The big 3 is the cheapest and should definately come first even if you're running a tiny system. The alternator is the most expensive, but will help every aspect of your electrical system, not just your dimming. The battery is debateable, but if you're still running the stocker then upgrading to an Optima or other similar battery can kill your dimming as well as help the car start on cold mornings, etc. The cap...well, it _can_ help out your dimming, but that's all it does and it's a pretty expensive "solution" to an easy-to-fix problem.

Other than that it looks good. PG, while being a little pricey, makes great amps. It seems like www.woofersetc.com tends to have the best deals so you might want to check them out. And if you're a basshead I'm not sure if a single sealed B10 would be enough for you. Might want to try out a B12 or a ported box instead, just a thought. Good luck


----------



## Russia (Jul 24, 2003)

Sub Brown Bread for Second Skin on this forum...You will get a good deal and top notch customer service...jus my 02. And that looks like a very good SQ system and it looks like you know what ur talkin about...everything was pretty much covered to u jus get a :thumbup:


----------



## Falkon (Nov 17, 2003)

Alright, thanks for the advice. I'll try out this Second Skin stuff when I do the setup. I really like to have the rear fill. Just a bit of mids coming from the rear. I didn't know about this problem with the Kodas. How long would it take for this to happen? Would they recone the speakers? I've heard of Kodas blowing away $800 boston and focal speakers quality wise. SQ is highly important to me, so this is what I'm focusing on. I'm not a huge bass head, but I want to have something for the hard techno beats and drawn out lows. I was actually considering the tempest.


----------



## sr20dem0n (Mar 19, 2003)

Not sure how long it would take, I heard about it and got some Focals instead, but never really looked into the details. I would like to try them out though, either that or a set of DIY components.

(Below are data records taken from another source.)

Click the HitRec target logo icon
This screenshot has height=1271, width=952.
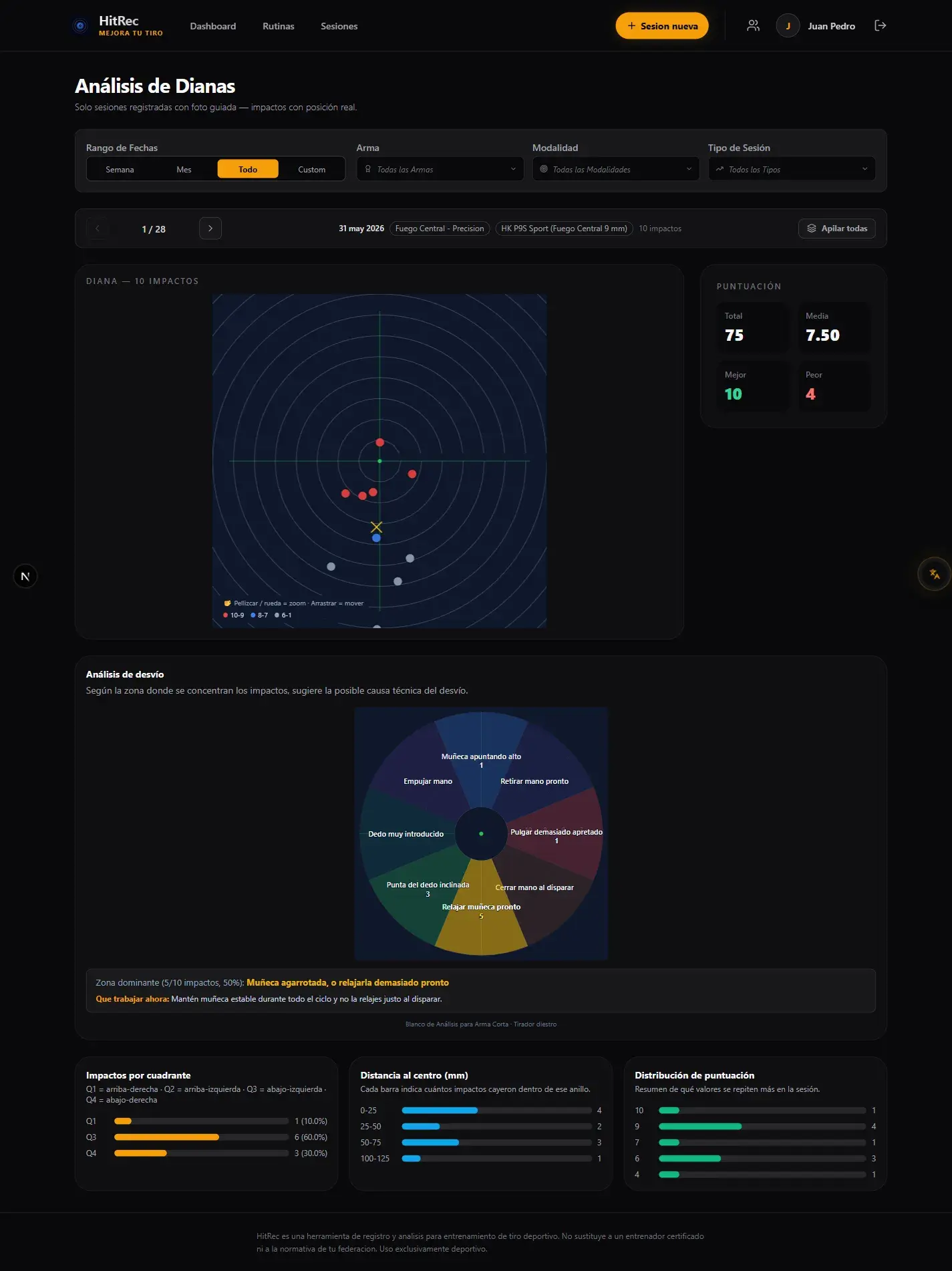click(80, 26)
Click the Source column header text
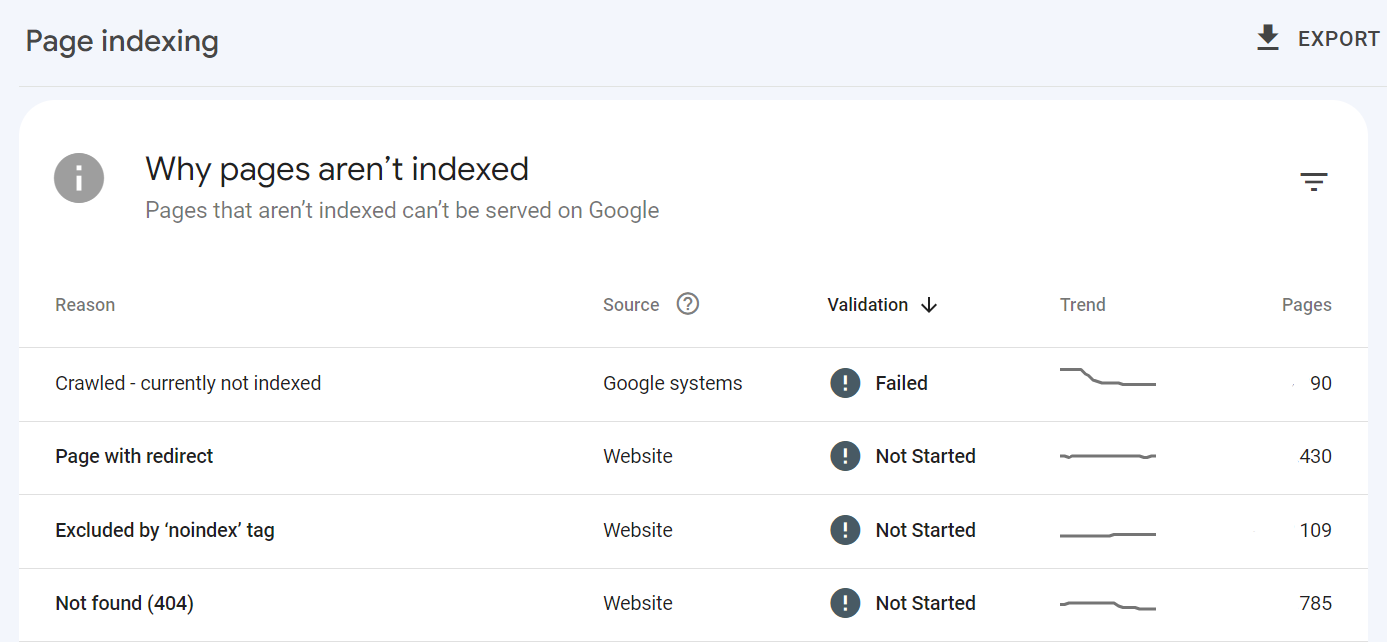Viewport: 1387px width, 642px height. (631, 305)
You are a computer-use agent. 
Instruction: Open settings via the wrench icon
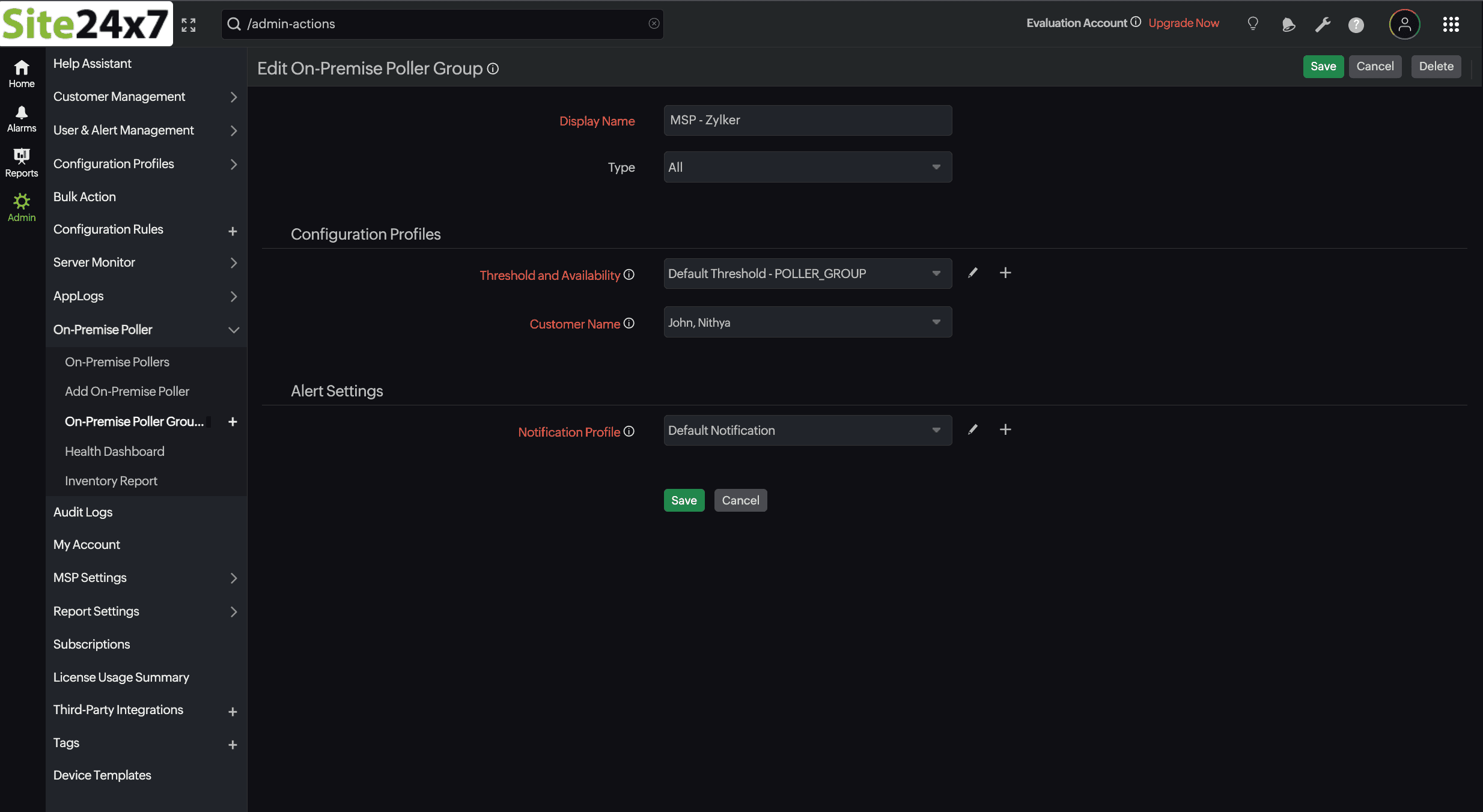(1323, 24)
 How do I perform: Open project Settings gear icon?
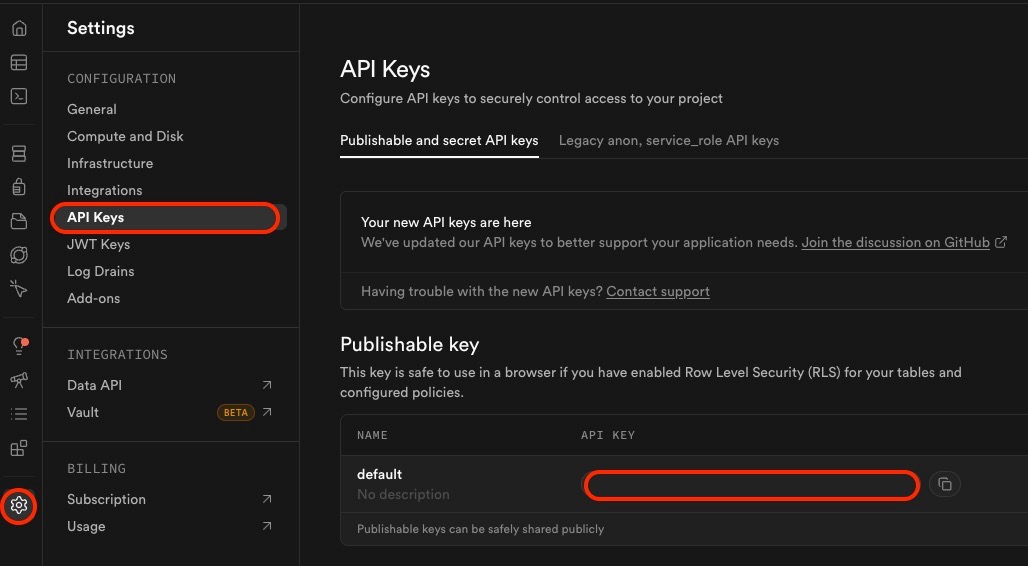tap(19, 505)
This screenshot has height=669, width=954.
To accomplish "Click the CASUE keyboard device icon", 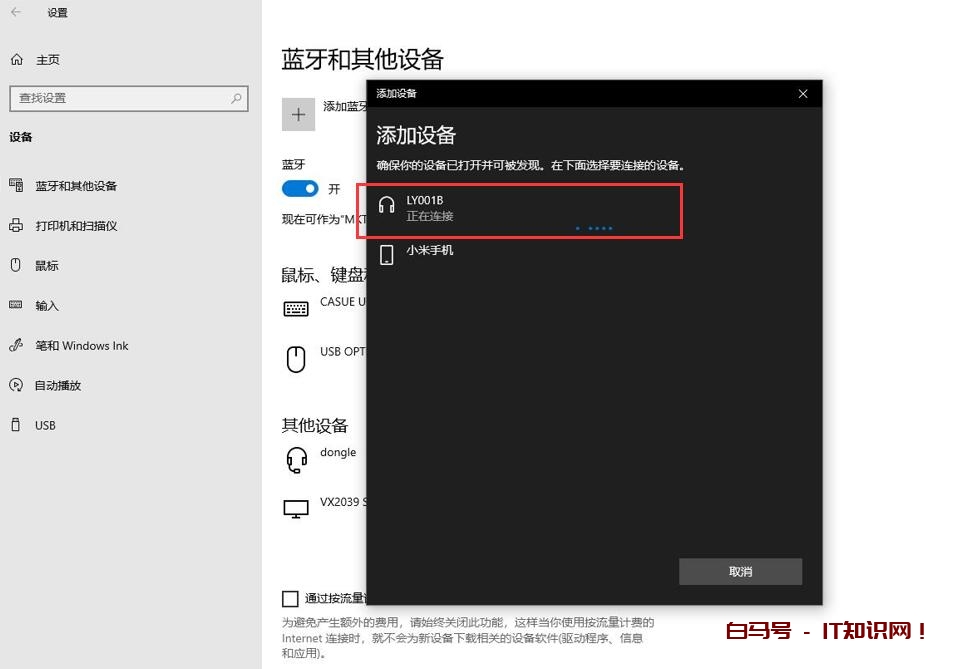I will coord(296,308).
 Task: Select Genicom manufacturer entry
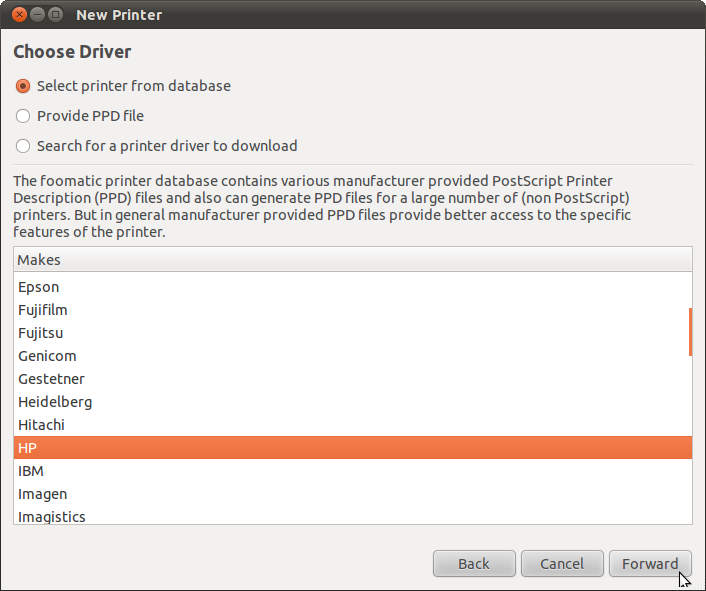tap(353, 356)
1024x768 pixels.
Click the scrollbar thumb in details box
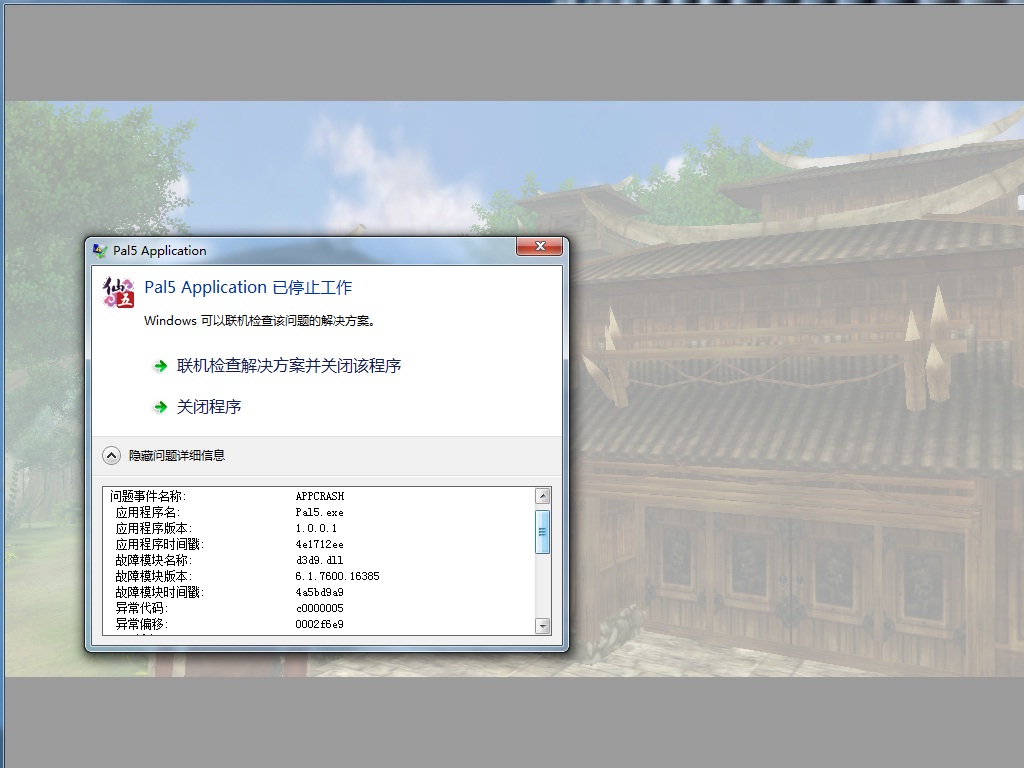click(543, 530)
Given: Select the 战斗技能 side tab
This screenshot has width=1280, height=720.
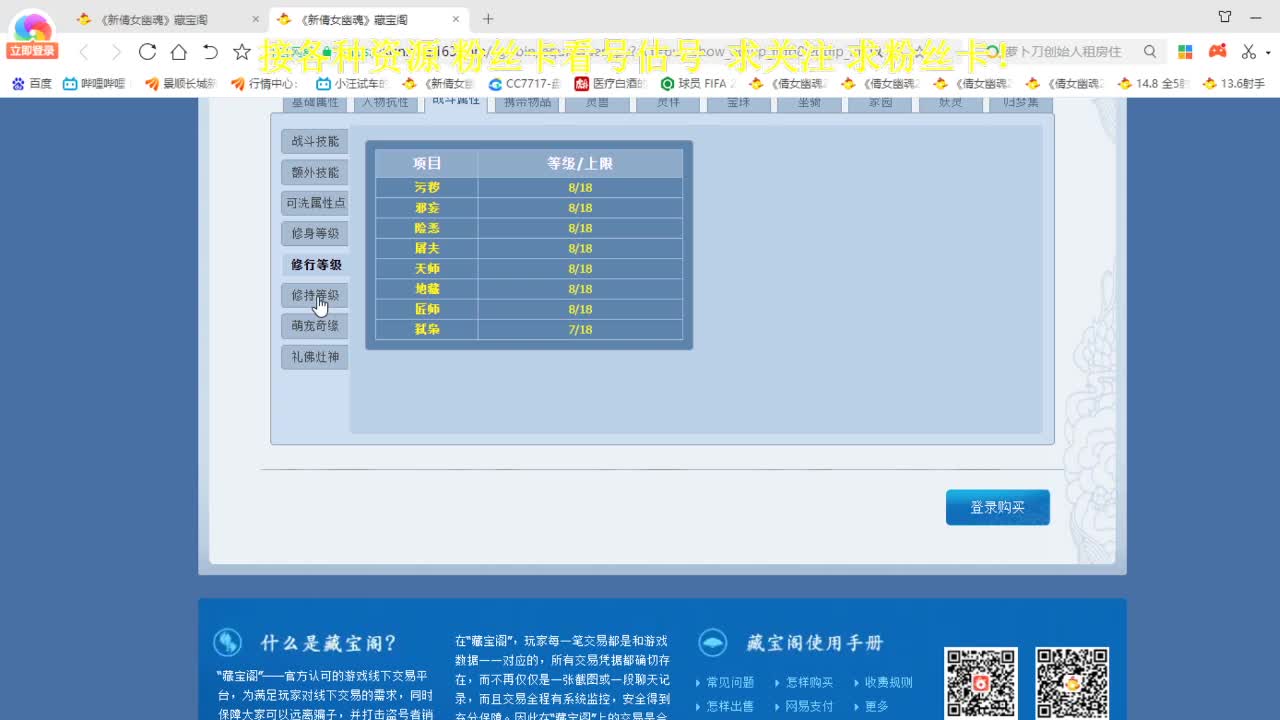Looking at the screenshot, I should click(315, 141).
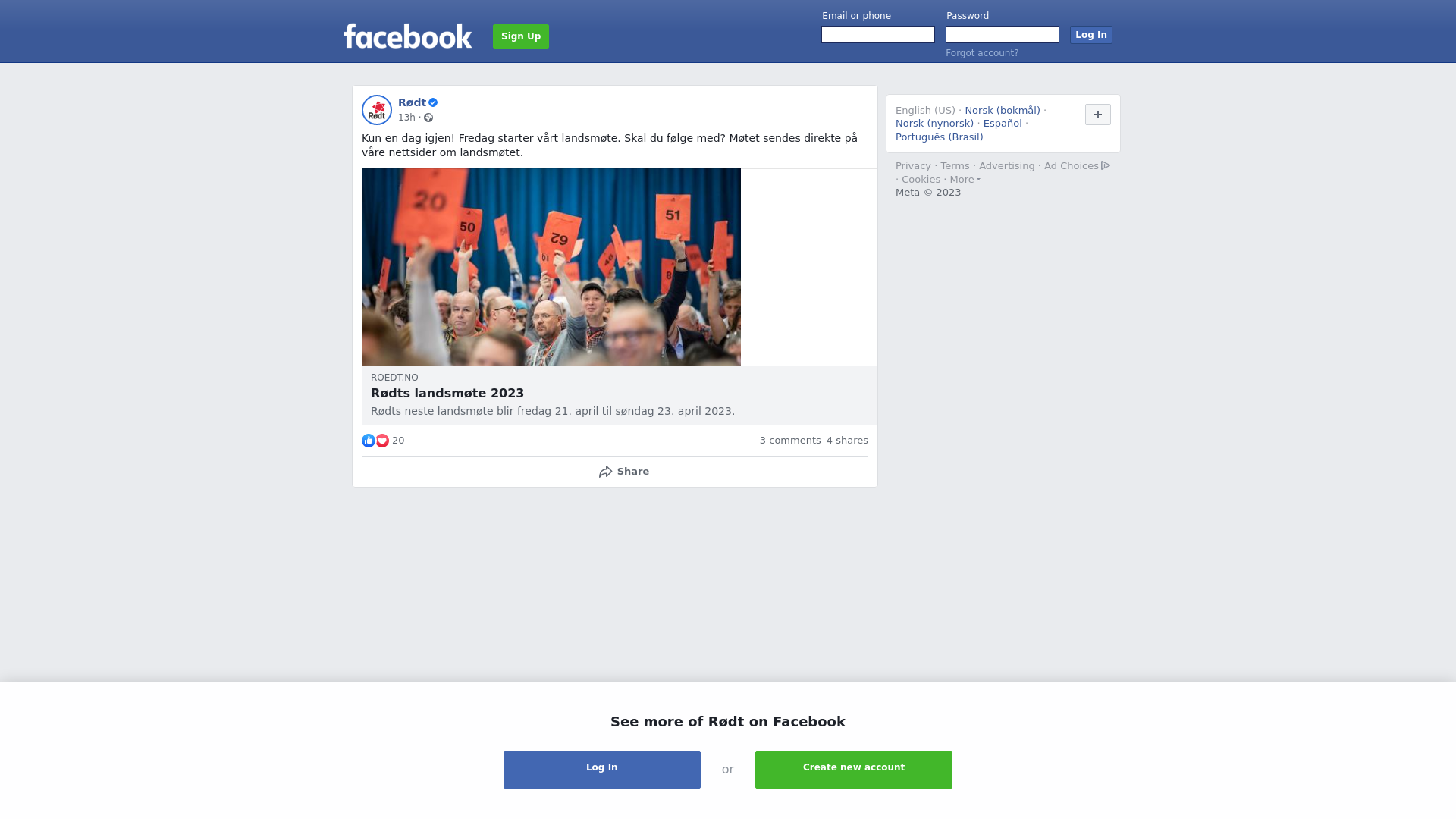The width and height of the screenshot is (1456, 819).
Task: Click the Facebook logo
Action: click(407, 36)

The tempest is a good sub, kind of a jump going from a 10" to a 15" though, lol. I think either would work well, the tempest would get louder most likely because of the sheer displacement advantage, and I'm not sure how the SQ would compare between them. If you want deep bass though, you're probably going to have to step up to a 12 or go ported (or both, hehe). A single sealed 10 just doesn't have the displacement to work very effectively at relatively high SPL down low.


----------



## sr20dem0n (Mar 19, 2003)

here's a good thread on CAF discussing the koda mids
http://www.caraudioforum.com/showthread.php?s=&threadid=165064


----------